Compiti da svolgere:
a) Elenca tutti i generi musicali da cui, secondo il testo sui Rumori Di Fondo, provengono i quattro ragazzi di Cremona.
b) Traduci in inglese la frase del testo sui Rumori Di Fondo "I rumori di fondo sono il fruscio di un vinile nel giradischi."
c) Prosegui il testo sul gruppo dei Rumori Di Fondo a partire dal punto in cui si interrompe.

─── Testo di riferimento ───

Rumori Di Fondo - Rumori Di Fondo
I rumori di fondo sono quelli che senti quando accendi lo stereo ma non hai ancora messo il cd. I rumori di fondo sono il fruscio di un vinile nel giradischi. I rumori di fondo sono il suono del silenzio di quando appoggi l’orecchio a un tavolo e batti con il pugno.
I Rumori Di Fondo sono quattro ragazzi di Cremona, giovanissimi (tra i 15 e i 17 anni), che hanno deciso di chiamarsi così perché sono alla ricerca di un suono, di un accordo. Il loro è un tentativo di scoperta di qualcosa che sia direttamente collegato alla musica da cui provengono, il grunge o il metal, l’hard rock o il noise, ma che allo stesso tempo la trascenda e si faccia “altro”. Cosa? I Rumori Di Fondo in primis stanno a mano a mano cercando di capirlo.

─── Dati di partenza ───

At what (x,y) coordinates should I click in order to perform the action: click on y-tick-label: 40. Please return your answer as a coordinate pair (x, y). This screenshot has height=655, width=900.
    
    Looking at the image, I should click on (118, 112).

───

Esiti dei compiti:
a) grunge, metal, hard rock, noise

b) Background noises are the crackle of a vinyl record on the turntable.

c)
Ed è per questo che, una volta di più con questo gruppo, risulta davvero complicato usare un termine che definisca la musica che esce dal loro bell’album di esordio. Ma poiché non ho certo paura delle parole, e assodato il fatto che le catalogazioni lasciano il tempo che trovano, posso provare a dire che il loro rock è grunge in partenza, hard rock o anche heavy metal negli assoli, progressive rock nei cambi di ritmo e noise rock nelle frequenti sperimentazioni strumentali.
Via il dente, via il dolore: la registrazione, effettuata in analogico su audiocassetta e solo successivamente trasferita su cd, è deficitaria, non tanto per quanto riguarda le chitarre e il basso, quanto invece per batteria e voce. Ma la band stessa se ne “scusa”, nel curatissimo booklet. E il rammarico principale è proprio questo: un disco totalmente autoprodotto, che trasuda impegno da tutti i pori, musicalmente davvero valido, con una grafica di copertina e un’accuratezza estetica che non hanno niente da invidiare a un disco da major (e non esagero, semplicemente non ci si rende conto della differenza), deve purtroppo, per cause di forza maggiore, sottostare a una bassa fedeltà imposta.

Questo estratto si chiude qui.